Many thought that his nonstop off-season partying would adversely affect McLain, but his lifestyle didn’t stop Tiger management from awarding their cocky ace the team’s first $100,000 contract. McLain responded by winning a second Cy Young Award (he shared it with the Orioles’ Mike Cuellar) with a 24-9 mark and a team-record nine shutouts. But things started to unravel midway through the 1969 season. He angered manager Mayo Smith by not showing up until the fourth inning of the All-Star Game, which Smith wanted him to start. Then Sky King left before the game was over, flying out in his private Cessna.

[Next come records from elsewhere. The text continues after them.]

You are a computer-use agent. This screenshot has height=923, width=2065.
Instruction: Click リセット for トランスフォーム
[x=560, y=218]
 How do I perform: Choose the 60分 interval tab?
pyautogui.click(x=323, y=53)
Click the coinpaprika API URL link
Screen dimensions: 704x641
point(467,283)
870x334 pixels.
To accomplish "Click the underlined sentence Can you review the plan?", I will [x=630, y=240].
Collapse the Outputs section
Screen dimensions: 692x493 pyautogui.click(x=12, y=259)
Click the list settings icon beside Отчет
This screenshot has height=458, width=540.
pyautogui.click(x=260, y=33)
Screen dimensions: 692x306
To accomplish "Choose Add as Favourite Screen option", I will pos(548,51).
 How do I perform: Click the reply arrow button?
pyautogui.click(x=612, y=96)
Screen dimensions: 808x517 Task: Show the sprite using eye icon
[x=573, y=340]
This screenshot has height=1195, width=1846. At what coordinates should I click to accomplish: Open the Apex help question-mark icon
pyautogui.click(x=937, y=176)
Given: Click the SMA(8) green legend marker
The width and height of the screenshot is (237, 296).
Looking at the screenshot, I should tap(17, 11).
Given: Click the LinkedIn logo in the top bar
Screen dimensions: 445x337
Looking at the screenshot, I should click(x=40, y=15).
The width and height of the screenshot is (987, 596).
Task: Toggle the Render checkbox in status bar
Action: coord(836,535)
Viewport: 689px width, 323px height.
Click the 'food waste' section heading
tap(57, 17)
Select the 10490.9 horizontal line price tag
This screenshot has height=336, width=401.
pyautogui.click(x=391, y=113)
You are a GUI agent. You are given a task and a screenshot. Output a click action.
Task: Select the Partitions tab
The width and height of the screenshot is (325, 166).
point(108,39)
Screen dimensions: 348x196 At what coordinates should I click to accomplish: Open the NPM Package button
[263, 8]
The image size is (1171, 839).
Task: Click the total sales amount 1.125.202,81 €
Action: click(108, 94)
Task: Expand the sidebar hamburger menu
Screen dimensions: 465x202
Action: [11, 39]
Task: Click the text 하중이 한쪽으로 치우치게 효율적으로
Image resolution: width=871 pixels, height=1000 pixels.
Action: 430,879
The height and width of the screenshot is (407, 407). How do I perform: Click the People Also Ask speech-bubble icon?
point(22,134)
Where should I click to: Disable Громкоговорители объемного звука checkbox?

In 1970 things fell apart. On April 1, Commissioner Bowie Kuhn suspended McLain for three months for a 1967 bookmaking incident. In August McLain filed for bankruptcy, then dumped ice water on a couple of Detroit writers. On September 9, Kuhn suspended him for the rest of the season for gun possession. Finally, on October 9, after a dismal 3-5, 4.65 season, he was traded to the Senators. Amid constant run-ins with no-nonsense Washington manager Ted Williams, McLain lost 22 games in 1971. He spent the 1972 season in Oakland and Atlanta. At the age of 28, his fastball and money were gone and his career was over. He put on weight. He tried several businesses, all of which failed. In the early 1980s, he spent over two years in jail before being granted a new trial and being released early in 1989. As he began to reassemble his life, he played the organ in a Michigan bar where Leon Spinks was the bartender, while listening to offers from promoters looking to get him back in the spotlight.